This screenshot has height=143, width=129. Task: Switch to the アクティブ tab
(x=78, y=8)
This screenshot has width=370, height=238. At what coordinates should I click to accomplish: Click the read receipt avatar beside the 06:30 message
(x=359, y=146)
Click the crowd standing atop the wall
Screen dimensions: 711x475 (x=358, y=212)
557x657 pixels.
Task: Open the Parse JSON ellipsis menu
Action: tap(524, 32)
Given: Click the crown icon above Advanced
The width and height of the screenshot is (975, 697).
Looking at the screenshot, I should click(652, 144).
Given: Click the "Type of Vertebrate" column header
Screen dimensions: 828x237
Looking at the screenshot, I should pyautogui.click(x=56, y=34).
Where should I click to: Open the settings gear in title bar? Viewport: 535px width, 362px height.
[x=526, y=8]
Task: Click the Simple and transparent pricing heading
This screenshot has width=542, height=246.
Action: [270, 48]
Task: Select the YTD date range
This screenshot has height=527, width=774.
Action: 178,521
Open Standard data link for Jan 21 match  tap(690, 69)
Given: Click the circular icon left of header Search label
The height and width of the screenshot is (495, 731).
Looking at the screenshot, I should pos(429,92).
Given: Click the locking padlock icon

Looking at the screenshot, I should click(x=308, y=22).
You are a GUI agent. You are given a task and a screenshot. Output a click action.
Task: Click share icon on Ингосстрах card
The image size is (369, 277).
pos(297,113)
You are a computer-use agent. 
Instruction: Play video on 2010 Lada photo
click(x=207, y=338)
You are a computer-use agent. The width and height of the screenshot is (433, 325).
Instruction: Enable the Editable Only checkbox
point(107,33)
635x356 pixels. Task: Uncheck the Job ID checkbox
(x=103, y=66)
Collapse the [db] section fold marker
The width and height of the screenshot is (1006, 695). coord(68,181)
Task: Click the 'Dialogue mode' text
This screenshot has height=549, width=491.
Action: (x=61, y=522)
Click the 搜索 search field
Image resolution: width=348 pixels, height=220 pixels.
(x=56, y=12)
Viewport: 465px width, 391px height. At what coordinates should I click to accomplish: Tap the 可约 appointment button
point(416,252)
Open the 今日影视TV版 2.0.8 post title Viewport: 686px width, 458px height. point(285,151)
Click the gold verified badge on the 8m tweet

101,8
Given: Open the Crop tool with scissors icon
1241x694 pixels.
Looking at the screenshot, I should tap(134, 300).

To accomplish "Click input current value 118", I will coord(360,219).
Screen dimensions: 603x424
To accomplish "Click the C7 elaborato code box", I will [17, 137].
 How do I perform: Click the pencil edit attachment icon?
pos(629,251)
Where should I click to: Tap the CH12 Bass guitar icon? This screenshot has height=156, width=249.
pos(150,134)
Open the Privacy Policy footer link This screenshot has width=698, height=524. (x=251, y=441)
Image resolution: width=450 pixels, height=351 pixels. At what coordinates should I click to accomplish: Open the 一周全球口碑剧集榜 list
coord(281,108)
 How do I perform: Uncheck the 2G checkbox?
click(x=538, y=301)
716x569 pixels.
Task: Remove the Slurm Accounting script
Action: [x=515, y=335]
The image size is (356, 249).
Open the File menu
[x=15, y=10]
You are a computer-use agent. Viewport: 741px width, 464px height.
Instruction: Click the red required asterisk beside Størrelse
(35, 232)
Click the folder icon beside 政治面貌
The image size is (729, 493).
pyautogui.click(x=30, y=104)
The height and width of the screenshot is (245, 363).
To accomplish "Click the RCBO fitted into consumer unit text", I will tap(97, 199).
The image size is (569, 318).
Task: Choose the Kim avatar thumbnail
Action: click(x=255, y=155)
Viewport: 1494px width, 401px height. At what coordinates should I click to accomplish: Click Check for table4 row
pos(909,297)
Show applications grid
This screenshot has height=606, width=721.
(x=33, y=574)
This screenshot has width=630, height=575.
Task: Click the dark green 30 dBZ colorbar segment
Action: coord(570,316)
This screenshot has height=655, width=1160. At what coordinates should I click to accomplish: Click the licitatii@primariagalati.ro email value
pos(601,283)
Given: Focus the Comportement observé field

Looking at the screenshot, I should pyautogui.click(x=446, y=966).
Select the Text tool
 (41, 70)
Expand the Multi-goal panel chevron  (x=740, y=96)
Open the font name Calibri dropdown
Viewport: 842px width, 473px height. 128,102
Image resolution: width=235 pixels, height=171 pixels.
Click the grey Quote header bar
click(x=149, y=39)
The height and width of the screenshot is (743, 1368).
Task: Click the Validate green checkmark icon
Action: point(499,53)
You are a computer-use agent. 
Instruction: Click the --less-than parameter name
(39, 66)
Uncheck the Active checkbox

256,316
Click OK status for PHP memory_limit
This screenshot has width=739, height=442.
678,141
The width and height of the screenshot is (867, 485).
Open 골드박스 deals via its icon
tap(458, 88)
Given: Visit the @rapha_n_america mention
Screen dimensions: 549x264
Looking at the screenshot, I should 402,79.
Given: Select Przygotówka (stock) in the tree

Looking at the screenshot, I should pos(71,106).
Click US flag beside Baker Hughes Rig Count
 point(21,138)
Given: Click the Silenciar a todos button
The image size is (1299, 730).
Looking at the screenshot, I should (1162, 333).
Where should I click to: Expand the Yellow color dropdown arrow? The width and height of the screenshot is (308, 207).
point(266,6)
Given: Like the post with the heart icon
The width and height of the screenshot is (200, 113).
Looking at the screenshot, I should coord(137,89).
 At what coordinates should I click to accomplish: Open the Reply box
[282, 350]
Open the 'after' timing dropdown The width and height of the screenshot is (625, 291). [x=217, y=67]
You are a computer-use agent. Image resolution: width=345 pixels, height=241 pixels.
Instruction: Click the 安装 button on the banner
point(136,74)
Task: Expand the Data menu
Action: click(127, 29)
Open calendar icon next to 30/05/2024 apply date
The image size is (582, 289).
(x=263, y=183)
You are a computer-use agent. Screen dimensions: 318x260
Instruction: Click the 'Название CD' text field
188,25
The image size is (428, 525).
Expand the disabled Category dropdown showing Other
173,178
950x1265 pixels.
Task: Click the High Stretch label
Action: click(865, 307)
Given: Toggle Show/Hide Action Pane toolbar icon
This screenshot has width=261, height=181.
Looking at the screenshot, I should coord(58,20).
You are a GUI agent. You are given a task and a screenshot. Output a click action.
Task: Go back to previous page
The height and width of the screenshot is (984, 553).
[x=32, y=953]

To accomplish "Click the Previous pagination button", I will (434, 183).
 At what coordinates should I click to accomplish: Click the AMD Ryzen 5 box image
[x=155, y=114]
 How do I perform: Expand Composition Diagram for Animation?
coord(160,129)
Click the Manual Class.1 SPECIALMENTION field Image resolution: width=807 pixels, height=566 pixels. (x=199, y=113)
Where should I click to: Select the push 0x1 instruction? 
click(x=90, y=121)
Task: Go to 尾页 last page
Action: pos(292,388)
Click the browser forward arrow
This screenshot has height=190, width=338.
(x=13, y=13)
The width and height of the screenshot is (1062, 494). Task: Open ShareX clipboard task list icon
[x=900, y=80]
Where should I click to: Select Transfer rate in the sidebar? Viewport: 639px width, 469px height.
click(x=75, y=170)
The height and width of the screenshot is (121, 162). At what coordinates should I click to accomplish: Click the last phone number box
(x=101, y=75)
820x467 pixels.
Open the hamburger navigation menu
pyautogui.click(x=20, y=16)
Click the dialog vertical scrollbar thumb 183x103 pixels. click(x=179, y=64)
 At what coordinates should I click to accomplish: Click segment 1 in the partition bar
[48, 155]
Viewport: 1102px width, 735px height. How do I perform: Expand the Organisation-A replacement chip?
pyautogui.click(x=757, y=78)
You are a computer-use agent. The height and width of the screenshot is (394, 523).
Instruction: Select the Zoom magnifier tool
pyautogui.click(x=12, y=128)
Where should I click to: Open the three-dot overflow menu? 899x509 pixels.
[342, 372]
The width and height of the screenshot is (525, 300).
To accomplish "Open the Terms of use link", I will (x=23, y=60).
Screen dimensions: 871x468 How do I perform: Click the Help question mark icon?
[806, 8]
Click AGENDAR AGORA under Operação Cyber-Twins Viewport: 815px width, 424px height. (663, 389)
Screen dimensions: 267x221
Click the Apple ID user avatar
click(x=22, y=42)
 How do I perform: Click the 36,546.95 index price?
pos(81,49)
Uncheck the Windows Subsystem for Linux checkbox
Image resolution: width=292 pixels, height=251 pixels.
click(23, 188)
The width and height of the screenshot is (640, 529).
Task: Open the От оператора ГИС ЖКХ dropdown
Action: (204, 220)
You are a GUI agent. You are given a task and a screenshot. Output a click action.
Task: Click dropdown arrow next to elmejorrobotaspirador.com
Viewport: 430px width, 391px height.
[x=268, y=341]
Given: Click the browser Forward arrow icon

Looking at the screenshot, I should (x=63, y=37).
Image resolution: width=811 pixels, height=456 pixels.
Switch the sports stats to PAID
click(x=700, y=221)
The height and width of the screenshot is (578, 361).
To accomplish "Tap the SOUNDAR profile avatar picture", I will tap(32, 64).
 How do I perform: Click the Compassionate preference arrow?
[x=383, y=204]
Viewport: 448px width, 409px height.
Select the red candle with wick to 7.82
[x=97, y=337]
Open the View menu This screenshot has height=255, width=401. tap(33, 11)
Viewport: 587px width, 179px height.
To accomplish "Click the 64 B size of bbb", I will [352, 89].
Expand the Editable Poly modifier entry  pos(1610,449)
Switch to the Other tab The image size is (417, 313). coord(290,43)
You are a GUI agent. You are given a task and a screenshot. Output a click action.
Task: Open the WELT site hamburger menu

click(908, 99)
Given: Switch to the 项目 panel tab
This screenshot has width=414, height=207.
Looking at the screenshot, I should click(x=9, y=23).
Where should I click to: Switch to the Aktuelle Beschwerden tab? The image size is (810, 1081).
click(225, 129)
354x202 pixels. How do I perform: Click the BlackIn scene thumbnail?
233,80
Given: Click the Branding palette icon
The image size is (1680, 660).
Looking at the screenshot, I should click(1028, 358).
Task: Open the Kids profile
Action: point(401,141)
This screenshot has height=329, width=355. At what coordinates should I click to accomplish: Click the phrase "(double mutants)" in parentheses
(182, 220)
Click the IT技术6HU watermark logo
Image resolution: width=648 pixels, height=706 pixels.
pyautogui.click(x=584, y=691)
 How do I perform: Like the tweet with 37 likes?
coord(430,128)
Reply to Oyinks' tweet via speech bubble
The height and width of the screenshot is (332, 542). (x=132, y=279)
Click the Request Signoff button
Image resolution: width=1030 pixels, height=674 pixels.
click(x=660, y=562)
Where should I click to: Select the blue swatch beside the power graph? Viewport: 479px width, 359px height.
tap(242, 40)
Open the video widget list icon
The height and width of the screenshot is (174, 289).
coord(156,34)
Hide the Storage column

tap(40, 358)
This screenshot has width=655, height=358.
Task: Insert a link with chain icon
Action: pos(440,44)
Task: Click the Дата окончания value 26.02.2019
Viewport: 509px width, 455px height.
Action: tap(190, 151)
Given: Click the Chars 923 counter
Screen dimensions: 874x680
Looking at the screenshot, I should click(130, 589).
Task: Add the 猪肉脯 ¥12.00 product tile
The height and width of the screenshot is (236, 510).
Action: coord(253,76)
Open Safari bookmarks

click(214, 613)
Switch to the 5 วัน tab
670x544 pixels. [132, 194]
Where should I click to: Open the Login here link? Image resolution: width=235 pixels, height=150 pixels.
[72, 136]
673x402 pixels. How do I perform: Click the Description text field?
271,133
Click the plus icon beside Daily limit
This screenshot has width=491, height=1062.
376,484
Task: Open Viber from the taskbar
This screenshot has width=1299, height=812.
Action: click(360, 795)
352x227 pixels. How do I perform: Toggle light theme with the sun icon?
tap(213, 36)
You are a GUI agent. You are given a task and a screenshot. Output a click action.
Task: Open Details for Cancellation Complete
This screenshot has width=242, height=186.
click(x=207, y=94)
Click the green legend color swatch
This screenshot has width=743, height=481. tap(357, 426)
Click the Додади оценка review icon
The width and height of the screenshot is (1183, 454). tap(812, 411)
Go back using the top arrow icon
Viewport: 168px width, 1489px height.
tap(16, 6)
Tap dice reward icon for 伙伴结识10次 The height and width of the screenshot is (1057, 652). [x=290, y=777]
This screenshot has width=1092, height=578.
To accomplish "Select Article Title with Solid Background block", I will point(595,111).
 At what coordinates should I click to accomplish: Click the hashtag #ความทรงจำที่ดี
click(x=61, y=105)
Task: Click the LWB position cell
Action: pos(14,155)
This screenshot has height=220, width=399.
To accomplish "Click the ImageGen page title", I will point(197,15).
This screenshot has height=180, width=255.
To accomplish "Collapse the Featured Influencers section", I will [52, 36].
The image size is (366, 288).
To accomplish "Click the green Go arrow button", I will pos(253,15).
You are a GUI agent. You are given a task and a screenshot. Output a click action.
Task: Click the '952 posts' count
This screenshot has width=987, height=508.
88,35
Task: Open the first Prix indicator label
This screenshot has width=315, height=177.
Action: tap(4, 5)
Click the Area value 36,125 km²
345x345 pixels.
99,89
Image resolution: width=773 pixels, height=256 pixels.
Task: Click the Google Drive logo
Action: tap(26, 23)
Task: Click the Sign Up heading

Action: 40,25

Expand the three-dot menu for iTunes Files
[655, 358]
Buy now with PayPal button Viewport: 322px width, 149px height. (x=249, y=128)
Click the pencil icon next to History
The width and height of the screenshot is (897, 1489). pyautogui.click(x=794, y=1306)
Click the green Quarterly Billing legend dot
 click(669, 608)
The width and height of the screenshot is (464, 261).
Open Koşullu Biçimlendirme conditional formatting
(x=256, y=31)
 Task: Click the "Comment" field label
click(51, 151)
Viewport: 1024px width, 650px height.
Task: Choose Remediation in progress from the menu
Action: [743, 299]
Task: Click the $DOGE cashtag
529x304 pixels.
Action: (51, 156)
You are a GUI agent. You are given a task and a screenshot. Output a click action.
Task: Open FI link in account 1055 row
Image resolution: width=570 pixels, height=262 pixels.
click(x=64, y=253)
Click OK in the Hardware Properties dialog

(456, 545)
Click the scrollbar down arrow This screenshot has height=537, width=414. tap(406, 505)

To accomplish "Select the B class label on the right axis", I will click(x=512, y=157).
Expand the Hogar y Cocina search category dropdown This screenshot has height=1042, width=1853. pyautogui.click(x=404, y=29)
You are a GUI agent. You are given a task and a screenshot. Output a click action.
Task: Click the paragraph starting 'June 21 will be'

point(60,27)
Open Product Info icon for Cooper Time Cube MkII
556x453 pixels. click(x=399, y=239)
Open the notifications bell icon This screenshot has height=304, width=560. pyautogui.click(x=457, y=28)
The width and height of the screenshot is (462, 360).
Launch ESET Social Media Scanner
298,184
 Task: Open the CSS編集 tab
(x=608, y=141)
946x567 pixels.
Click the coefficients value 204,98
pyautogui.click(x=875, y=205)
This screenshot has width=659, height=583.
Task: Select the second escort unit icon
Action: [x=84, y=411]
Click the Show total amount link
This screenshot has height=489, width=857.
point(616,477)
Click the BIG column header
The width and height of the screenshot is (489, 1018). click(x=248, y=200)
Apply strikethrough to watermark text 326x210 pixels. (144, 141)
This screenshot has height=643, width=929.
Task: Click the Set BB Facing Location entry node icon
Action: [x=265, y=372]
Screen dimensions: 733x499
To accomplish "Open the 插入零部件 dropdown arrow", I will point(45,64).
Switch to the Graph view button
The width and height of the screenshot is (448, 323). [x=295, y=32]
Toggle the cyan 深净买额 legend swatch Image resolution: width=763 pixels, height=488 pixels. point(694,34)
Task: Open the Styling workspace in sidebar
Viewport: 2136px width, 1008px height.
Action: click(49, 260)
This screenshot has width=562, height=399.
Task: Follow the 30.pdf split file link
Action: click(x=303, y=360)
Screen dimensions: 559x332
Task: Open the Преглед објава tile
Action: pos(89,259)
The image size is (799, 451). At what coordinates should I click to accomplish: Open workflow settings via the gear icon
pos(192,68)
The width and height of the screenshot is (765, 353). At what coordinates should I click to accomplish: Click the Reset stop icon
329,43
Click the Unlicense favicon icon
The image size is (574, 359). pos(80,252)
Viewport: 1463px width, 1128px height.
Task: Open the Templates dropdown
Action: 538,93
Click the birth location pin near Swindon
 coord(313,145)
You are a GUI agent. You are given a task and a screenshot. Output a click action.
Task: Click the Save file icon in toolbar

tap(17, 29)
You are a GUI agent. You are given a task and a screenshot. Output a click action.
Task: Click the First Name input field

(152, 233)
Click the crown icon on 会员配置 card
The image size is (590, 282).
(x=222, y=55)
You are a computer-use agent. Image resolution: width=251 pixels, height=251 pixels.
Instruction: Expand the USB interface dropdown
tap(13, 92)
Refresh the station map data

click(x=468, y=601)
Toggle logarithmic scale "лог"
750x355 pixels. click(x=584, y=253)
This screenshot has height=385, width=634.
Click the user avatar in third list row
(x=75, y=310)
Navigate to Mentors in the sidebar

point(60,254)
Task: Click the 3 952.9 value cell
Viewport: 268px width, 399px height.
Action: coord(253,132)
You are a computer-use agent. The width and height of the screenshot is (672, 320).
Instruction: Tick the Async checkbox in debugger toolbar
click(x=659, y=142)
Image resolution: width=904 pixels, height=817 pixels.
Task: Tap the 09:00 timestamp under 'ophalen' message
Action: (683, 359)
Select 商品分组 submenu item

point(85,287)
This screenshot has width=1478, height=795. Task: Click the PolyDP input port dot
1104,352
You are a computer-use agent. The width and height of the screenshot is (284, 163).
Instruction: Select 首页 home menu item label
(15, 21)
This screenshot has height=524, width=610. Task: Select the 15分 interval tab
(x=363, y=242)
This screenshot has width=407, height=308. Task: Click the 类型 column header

..............................

ASSIGNED TASK:
Find and copy each line above holding "computer".

RESULT OF THIS TASK:
You are a computer-use agent. 
You are a computer-use agent. The width and height of the screenshot is (433, 325).
You are a computer-use agent. Viewport: 741px width, 464px height.
You are a computer-use agent. 
You are a computer-use agent. Image resolution: width=345 pixels, height=241 pixels.
You are a computer-use agent. Screen dimensions: 318x260
You are a computer-use agent. The height and width of the screenshot is (394, 523).
You are a computer-use agent. Image resolution: width=251 pixels, height=251 pixels.
You are a computer-use agent. The width and height of the screenshot is (672, 320).
You are a computer-use agent. The width and height of the screenshot is (284, 163).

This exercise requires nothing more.